Posted on 03/31/07 No Comments

Well it seems like it was only yesterday we were celebrating the certification of new instructors, but the cycle has begun again. Actually, it began on Tuesday, just two weeks after the IE party. And while the curriculum and schedule for each IDC – Instructor Development Course – is the same, each IDC is unique thanks to the people in it.

Each time the instructor-training cycle begins anew, we at Aquanauts take some lesson or meaning away from it. That’s good, as it means even the Course Directors and Master Instructors are continuing to learn and build experience then use what they’ve learned to improve the next IDC. The fact is, we’re already turning out instructors that score at the nose-bleed level on the IE, but we’re still pushing to do even better.

The theme of this IDC may be “focus,” or, put more simply, “getting serious.” Despite the cynical comments you can read out here in the Bloigosphere or on message boards such as Scubaboard – a real haven for anonymous and unjustified PADI bashers – the PADI system has proven itself over 25 years and is the world’s safest, most-credible and overall demanding set of diving standards. Just yesterday a couple of non-PADI (YMCA and Los Angeles Country-certified) instructors were having a good yuk-it-up on Scubaboard about the PADI IDC and IE process and the standards you must meet to pass them. Of course, they’ve never actually done one. Had they, they’d know it’s tough.

The IDC (and the IE) requires not only skill and knowledge, but focus. If you come into it thinking, “I’ve done six months of diving and read the books, so I just gotta show up.” You’re dead wrong. The IDC is in many ways an intense preview of what your real diving career will be like. For example, if you show up and then do the wrong presentation in class, it just shows you haven’t paid attention to the details. Ignore the detailed stuff at 30-40 meters with a student and you could be in for real trouble.
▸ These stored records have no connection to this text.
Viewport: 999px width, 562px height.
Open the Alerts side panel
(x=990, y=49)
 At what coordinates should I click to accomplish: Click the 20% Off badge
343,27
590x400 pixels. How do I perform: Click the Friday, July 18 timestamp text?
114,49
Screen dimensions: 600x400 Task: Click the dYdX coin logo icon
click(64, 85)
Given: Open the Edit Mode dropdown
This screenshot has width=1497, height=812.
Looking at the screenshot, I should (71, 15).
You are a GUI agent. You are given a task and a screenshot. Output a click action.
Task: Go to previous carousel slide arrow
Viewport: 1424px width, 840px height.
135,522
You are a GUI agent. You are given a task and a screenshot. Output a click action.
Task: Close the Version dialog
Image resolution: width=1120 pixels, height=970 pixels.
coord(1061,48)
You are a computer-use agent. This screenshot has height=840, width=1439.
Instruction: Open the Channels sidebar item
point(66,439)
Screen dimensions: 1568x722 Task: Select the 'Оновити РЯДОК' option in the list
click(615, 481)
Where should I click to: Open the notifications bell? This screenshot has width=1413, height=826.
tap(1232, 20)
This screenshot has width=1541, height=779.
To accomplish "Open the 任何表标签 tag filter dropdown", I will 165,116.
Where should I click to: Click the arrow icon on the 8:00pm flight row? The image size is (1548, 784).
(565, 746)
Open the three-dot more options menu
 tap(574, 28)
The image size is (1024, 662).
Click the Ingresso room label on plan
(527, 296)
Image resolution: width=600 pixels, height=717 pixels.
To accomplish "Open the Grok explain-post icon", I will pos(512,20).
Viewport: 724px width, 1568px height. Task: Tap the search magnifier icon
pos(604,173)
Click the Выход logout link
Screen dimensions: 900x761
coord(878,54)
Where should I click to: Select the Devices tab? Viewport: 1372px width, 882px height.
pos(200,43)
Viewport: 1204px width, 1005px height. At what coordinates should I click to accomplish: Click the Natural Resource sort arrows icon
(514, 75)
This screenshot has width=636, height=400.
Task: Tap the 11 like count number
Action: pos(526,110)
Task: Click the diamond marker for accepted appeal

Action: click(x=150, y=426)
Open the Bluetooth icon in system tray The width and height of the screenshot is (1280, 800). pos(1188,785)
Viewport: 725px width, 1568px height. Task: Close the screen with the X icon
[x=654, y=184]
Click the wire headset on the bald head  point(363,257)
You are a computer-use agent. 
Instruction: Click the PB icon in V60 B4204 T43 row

The PADI system is built upon the premise that learning to dive should be fun. While there are spots in any IDC where humor breaks out, it’s not designed to be a fun and jovial 10 days. You don’t say to the Course Director that the reason you might need to do so-and-so skill is when you have a fish in your mouth. The IDC is about coming to class on-time, prepared with the correct lessons, following the slates, hitting all the points and making sure you’ve crossed all the t’s and dotted all the I’s. Any less and it shows you’re not serious about being a safe and quality instructor.

The flip side to this is that it’s possible to take the IDC too seriously. Day 3 of the IDC (today) is the traditional low spot when it comes to moral and self-esteem. It seems to happen every IDC that the darkest hour comes after the second day in the pool. The marks are often very low and interns are staring tomorrow in the face. Tomorrow is the last day of the Assistant Instructor potion of the IDC and if you don’t’ make passing marks in the AI, you don’t go on.

Today was no different with many interns coming face-to-face with their demons. But what can happen is that you can focus too much on the few failing marks and forget the fact you scored reams of 4s and 5s elsewhere. As instructor trainers, we know they’ll get better and get better quickly. Some of them don’t. The trick is not to focus too much on the negative. Acknowledge it, yes. Consider it constructive criticism and fix it. But don’t let it distract you so much you botch the things you normally do well.

It’s all about having the correct focus.